§ **PROBLEM DESCRIPTION**: Restate the full set of records exactly, without adding or dropping a word.

§ **RECORDS TO USE**:

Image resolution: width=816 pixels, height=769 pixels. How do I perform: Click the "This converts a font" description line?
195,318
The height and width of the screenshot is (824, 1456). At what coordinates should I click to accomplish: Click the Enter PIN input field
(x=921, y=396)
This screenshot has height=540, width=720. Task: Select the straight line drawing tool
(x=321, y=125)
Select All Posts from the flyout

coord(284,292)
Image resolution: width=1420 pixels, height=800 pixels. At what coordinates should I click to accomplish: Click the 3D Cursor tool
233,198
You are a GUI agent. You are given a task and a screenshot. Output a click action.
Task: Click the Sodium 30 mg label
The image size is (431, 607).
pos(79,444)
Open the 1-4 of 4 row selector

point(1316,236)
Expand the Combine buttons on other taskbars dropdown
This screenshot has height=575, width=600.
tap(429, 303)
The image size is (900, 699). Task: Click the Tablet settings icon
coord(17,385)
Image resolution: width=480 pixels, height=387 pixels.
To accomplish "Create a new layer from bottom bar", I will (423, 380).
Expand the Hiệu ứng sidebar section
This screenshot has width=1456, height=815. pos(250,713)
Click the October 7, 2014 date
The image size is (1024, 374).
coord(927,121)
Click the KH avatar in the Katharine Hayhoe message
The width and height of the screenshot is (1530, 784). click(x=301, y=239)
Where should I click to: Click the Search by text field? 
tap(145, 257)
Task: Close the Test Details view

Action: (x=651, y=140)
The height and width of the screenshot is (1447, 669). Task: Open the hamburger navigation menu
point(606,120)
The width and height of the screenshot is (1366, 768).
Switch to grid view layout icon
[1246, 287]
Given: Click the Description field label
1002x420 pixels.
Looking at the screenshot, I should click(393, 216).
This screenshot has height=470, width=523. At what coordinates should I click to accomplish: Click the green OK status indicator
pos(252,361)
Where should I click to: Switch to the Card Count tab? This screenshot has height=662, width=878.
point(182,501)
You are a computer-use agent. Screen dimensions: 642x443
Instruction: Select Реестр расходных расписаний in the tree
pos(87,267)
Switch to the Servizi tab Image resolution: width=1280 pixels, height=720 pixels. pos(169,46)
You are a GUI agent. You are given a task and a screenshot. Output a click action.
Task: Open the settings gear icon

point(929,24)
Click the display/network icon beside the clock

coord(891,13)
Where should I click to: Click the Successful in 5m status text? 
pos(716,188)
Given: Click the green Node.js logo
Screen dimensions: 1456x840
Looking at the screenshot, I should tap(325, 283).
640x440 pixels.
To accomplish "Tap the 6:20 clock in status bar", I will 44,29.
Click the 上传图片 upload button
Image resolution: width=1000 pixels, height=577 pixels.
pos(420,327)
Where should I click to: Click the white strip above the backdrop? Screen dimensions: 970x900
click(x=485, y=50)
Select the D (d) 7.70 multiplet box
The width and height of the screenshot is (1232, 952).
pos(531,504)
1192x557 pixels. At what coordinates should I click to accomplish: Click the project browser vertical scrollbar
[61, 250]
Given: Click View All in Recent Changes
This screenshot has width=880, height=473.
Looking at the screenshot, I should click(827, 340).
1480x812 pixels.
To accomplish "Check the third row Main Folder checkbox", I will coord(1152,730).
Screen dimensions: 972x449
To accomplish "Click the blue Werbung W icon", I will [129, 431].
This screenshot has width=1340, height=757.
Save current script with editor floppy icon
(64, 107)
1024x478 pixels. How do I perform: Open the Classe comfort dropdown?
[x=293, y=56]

§ **TASK RESULT**:
Image resolution: width=816 pixels, height=769 pixels. How do I perform: Click the "This converts a font" description line?
195,318
The height and width of the screenshot is (824, 1456). At what coordinates should I click to accomplish: Click the Enter PIN input field
(x=921, y=396)
This screenshot has height=540, width=720. Task: Select the straight line drawing tool
(x=321, y=125)
Select All Posts from the flyout

coord(284,292)
Image resolution: width=1420 pixels, height=800 pixels. At what coordinates should I click to accomplish: Click the 3D Cursor tool
233,198
You are a GUI agent. You are given a task and a screenshot. Output a click action.
Task: Click the Sodium 30 mg label
The image size is (431, 607).
pos(79,444)
Open the 1-4 of 4 row selector

point(1316,236)
Expand the Combine buttons on other taskbars dropdown
This screenshot has height=575, width=600.
tap(429, 303)
The image size is (900, 699). Task: Click the Tablet settings icon
coord(17,385)
Image resolution: width=480 pixels, height=387 pixels.
To accomplish "Create a new layer from bottom bar", I will (423, 380).
Expand the Hiệu ứng sidebar section
This screenshot has width=1456, height=815. pos(250,713)
Click the October 7, 2014 date
The image size is (1024, 374).
coord(927,121)
Click the KH avatar in the Katharine Hayhoe message
The width and height of the screenshot is (1530, 784). click(x=301, y=239)
Where should I click to: Click the Search by text field? 
tap(145, 257)
Task: Close the Test Details view

Action: (x=651, y=140)
The height and width of the screenshot is (1447, 669). Task: Open the hamburger navigation menu
point(606,120)
The width and height of the screenshot is (1366, 768).
Switch to grid view layout icon
[1246, 287]
Given: Click the Description field label
1002x420 pixels.
Looking at the screenshot, I should click(393, 216).
This screenshot has height=470, width=523. At what coordinates should I click to accomplish: Click the green OK status indicator
pos(252,361)
Where should I click to: Switch to the Card Count tab? This screenshot has height=662, width=878.
point(182,501)
You are a computer-use agent. Screen dimensions: 642x443
Instruction: Select Реестр расходных расписаний in the tree
pos(87,267)
Switch to the Servizi tab Image resolution: width=1280 pixels, height=720 pixels. pos(169,46)
You are a GUI agent. You are given a task and a screenshot. Output a click action.
Task: Open the settings gear icon

point(929,24)
Click the display/network icon beside the clock

coord(891,13)
Where should I click to: Click the Successful in 5m status text? 
pos(716,188)
Given: Click the green Node.js logo
Screen dimensions: 1456x840
Looking at the screenshot, I should tap(325, 283).
640x440 pixels.
To accomplish "Tap the 6:20 clock in status bar", I will 44,29.
Click the 上传图片 upload button
Image resolution: width=1000 pixels, height=577 pixels.
pos(420,327)
Where should I click to: Click the white strip above the backdrop? Screen dimensions: 970x900
click(x=485, y=50)
Select the D (d) 7.70 multiplet box
The width and height of the screenshot is (1232, 952).
pos(531,504)
1192x557 pixels. At what coordinates should I click to accomplish: Click the project browser vertical scrollbar
[61, 250]
Given: Click View All in Recent Changes
This screenshot has width=880, height=473.
Looking at the screenshot, I should click(827, 340).
1480x812 pixels.
To accomplish "Check the third row Main Folder checkbox", I will coord(1152,730).
Screen dimensions: 972x449
To accomplish "Click the blue Werbung W icon", I will [129, 431].
This screenshot has width=1340, height=757.
Save current script with editor floppy icon
(64, 107)
1024x478 pixels. How do I perform: Open the Classe comfort dropdown?
[x=293, y=56]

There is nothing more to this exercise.